Attraverso un cancelliere di Cassazione, finito ai domiciliari, i clan stavano per portare a termine operazioni finanziarie illegali in Costa d’Avorio, attività interrotte grazie al blitz dei Carabinieri del nucleo investigativo di Caserta che oggi, coordinati dalla Direzione Distrettuale Antimafia di Napoli, hanno eseguito 35 arresti.

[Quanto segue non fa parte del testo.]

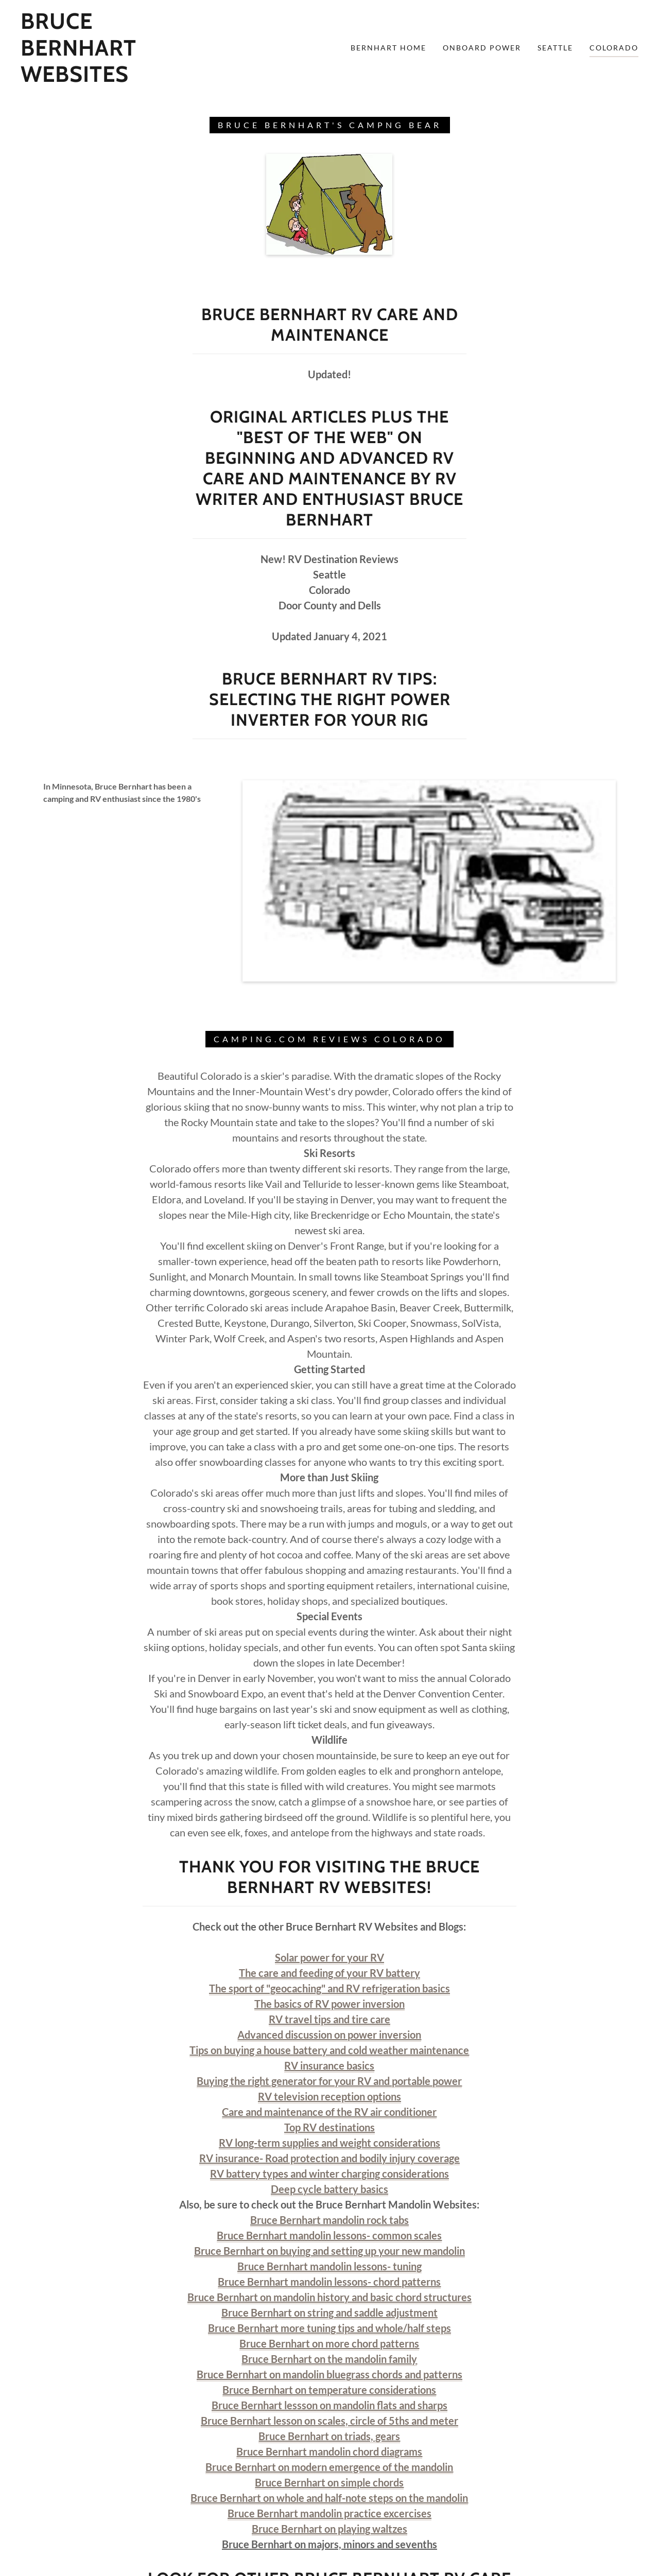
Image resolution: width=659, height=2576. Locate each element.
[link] (105, 78)
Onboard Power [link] (482, 47)
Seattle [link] (555, 47)
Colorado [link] (613, 47)
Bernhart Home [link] (388, 47)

I militari dell’Arma, controllando i due boss detenuti, sono riusciti a fare luce sulle attività illecite e sulla rete di fiancheggiatori che fuori dalle mura carcerarie eseguivano gli ordini. Cinque delle 35 persone destinatarie dei provvedimenti sono finite agli arresti domiciliari mentre dieci erano già detenute. Le accuse, aggravate dal metodo mafioso, sono di associazione mafiosa, estorsione, porto e detenzione illegale di armi da fuoco, traffico di droga, usura e riciclaggio internazionale. Le armi venivano vendute anche ai gruppi criminali attivi nel Casertano, tra Mondragone e i comuni di Carinola, Falciano del Massico e Francolise.

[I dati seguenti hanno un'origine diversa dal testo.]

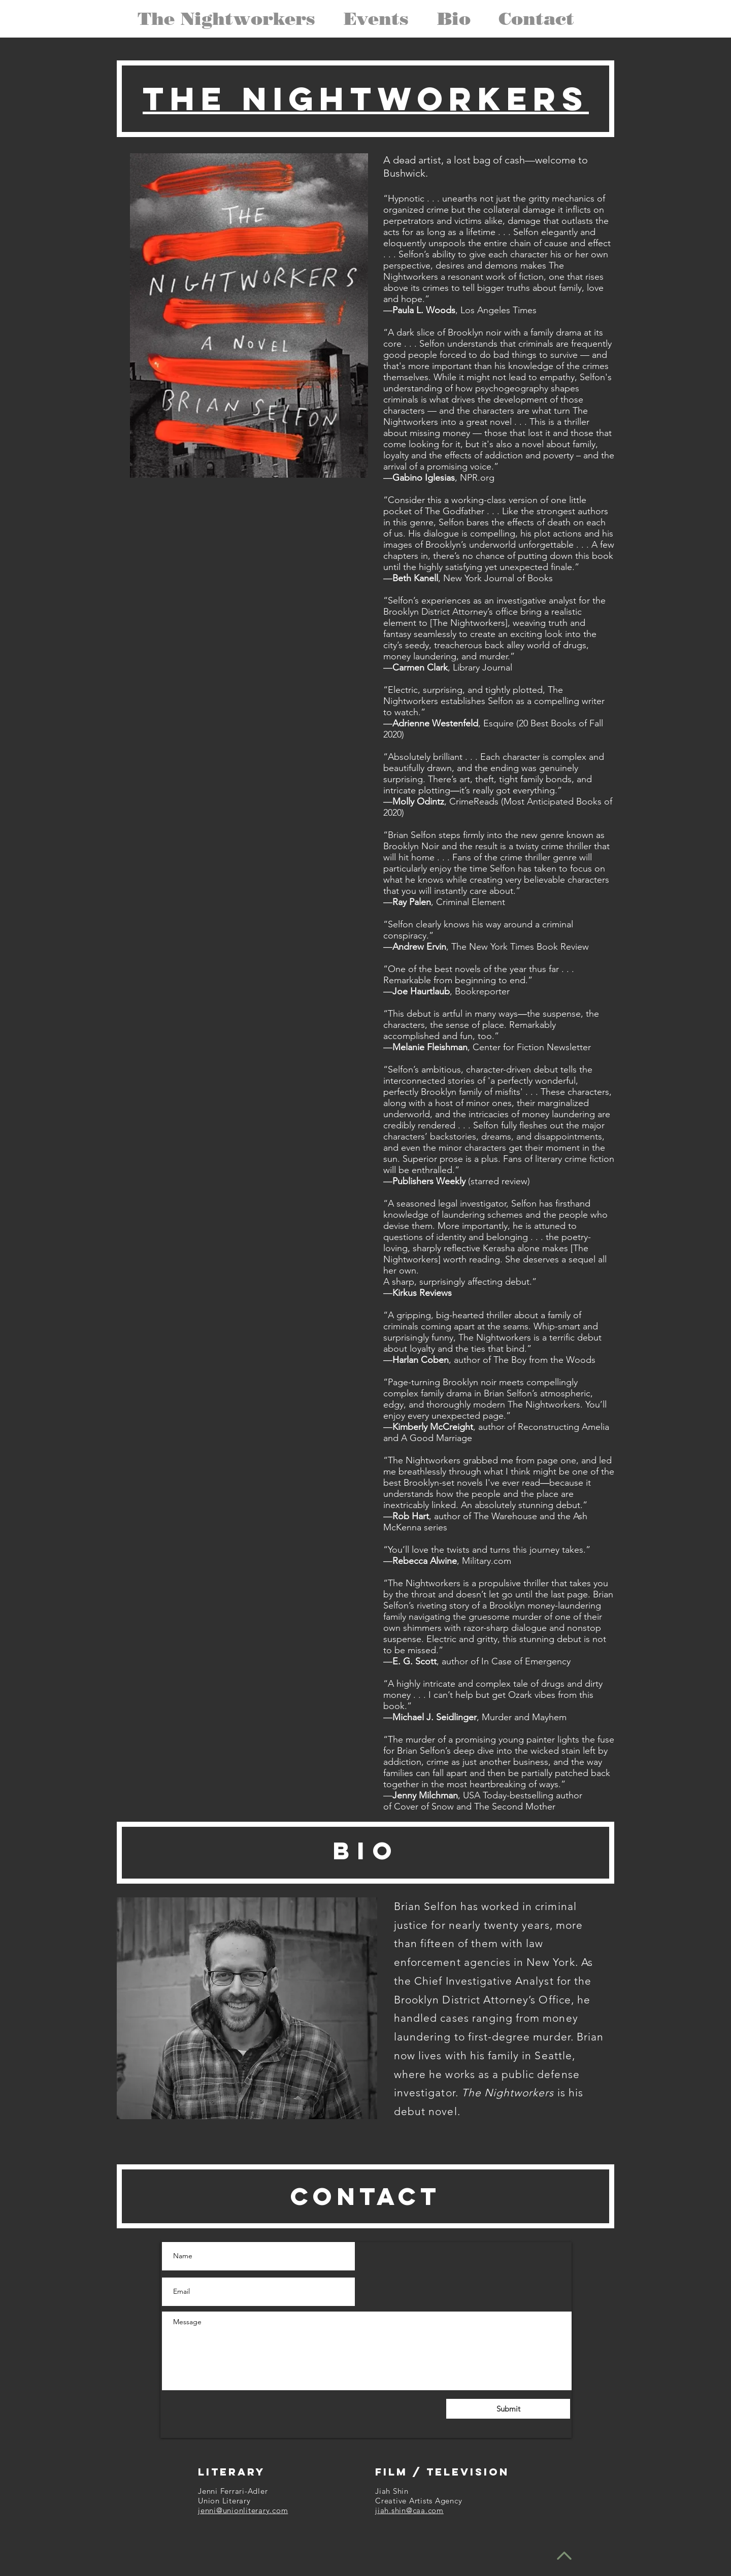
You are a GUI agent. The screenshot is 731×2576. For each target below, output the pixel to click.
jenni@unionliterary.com (243, 2510)
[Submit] (508, 2408)
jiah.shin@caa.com (409, 2510)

Il cancelliere finito ai domiciliari stamattina nell’ambito del blitz dei Carabinieri del Nucleo Investigativo di Caserta che hanno eseguito 35 provvedimenti emessi su richiesta della DDA di Napoli, è anche indagato con l’accusa di avere rivelato ad affiliati al clan notizie sulle sentenze della Cassazione. Secondo l’accusa, i boss, ricevuta la notizia del deposito di una sentenza di condanna della Cassazione, che è definitiva, conoscendone i contenuti in anticipo avevano la possibilità di preparasi alla fuga per sottrarsi all’inevitabile arresto. Le indagini, condotte dagli investigatori guidati dal maggiore Pannone, sono state coordinate dal pm antimafia di Napoli Catello Maresca, Maurizio Giordano, Giovanni Conzo e Cesare Sirignano.

Precisazione:

Il cancelliere finito ai domiciliari su provvedimento della DDA di Napoli, indagato con l’accusa di avere rivelato ad affiliati al clan notizie sulle sentenze della Cassazione, “non appartiene più al personale della Corte di Cassazione”. Lo precisa la Suprema Corte che, in una nota, rileva come Cesare Salomone, arrestato nell’ambito di un’indagine a carico del clan La Torre-Boccolato “ha lavorato in passato per la Procura Generale ed è attualmente in pensione da qualche mese”.